Il faut vous dire que lorsque le colonel Sandherr m’a remis ce dossier le 16 décembre 1894, je lui ai dit : Mais comment se fait-il que vous n’ayiez plus besoin de ce dossier-là ?

Il m’a répondu : J’en ai un plus important, et je vais vous montrer une lettre de ce dossier.

Il m’a fait voir une lettre en me faisant jurer de n’en jamais parler.

J’ai juré. Il m’a montré une lettre plus importante encore que celles du dossier. Il m’a dit : « J’ai avec cela quelques documents, mais je les garde par devers moi et je m’en servirai si besoin est. »

Je n’ai plus jamais entendu parler de ce second dossier ; jamais le colonel ne me l’a remis.

Qu’on me pardonne d’avoir cité en entier cette partie de la déposition d’Henry. Il faudrait en méditer chaque parole.

Quel malheur vraiment que Cavaignac lui ait laissé en main le rasoir qui a coupé net tant d’explications.

À coup sûr, nous ne pouvons prendre à la lettre les affirmations du faussaire Henry. Nous pouvons pourtant relever les aveux qui y sont contenus.

C’est au moment du procès Dreyfus que se passent les faits racontés par Henry. En novembre et décembre 1894, Dreyfus est sous les verrous, et c’est le 22 décembre qu’il est condamné.

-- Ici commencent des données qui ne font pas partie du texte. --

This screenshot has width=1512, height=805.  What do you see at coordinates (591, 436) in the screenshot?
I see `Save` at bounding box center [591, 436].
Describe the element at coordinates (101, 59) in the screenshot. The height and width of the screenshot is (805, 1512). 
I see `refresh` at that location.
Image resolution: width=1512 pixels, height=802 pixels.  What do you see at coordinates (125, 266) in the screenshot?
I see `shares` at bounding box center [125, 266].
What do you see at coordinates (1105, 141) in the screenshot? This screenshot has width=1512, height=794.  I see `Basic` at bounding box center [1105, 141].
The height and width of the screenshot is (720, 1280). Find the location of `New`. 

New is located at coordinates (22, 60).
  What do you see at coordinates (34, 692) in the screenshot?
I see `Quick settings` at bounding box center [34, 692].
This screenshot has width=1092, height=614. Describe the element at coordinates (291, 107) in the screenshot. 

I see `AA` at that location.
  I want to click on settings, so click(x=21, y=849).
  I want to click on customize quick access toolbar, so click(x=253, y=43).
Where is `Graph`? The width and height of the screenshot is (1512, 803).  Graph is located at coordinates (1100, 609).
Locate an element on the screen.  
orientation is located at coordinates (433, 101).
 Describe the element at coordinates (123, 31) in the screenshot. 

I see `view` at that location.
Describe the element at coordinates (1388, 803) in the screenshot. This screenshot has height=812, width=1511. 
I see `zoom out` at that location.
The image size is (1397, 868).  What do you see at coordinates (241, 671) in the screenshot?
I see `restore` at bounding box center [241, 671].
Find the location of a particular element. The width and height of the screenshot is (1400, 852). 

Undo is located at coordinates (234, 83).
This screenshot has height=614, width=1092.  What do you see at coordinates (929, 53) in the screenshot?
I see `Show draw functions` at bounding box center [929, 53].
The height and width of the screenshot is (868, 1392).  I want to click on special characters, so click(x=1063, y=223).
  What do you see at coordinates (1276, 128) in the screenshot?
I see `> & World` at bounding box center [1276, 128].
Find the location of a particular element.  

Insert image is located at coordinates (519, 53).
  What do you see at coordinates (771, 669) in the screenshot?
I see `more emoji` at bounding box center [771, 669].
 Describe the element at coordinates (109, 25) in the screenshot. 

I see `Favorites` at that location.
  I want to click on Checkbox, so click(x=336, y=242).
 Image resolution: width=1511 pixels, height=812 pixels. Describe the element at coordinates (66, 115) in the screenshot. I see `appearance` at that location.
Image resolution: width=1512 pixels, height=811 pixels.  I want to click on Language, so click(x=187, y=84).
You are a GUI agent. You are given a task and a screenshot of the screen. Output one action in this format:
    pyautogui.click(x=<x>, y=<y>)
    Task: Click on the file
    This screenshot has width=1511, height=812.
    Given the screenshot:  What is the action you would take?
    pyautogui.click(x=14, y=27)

Or, des paroles d’Henry, il ressort deux faits essentiels. Le premier c’est que, au moment du procès, le dossier de toutes les affaires d’espionnage, j’entends le dossier régulier connu des bureaux, ne comprenait que huit ou neuf pièces. Que devient dès lors le chiffre fantastique de pièces dont a parlé M. Cavaignac ? Évidemment si elles existent, elles ont été fabriquées depuis.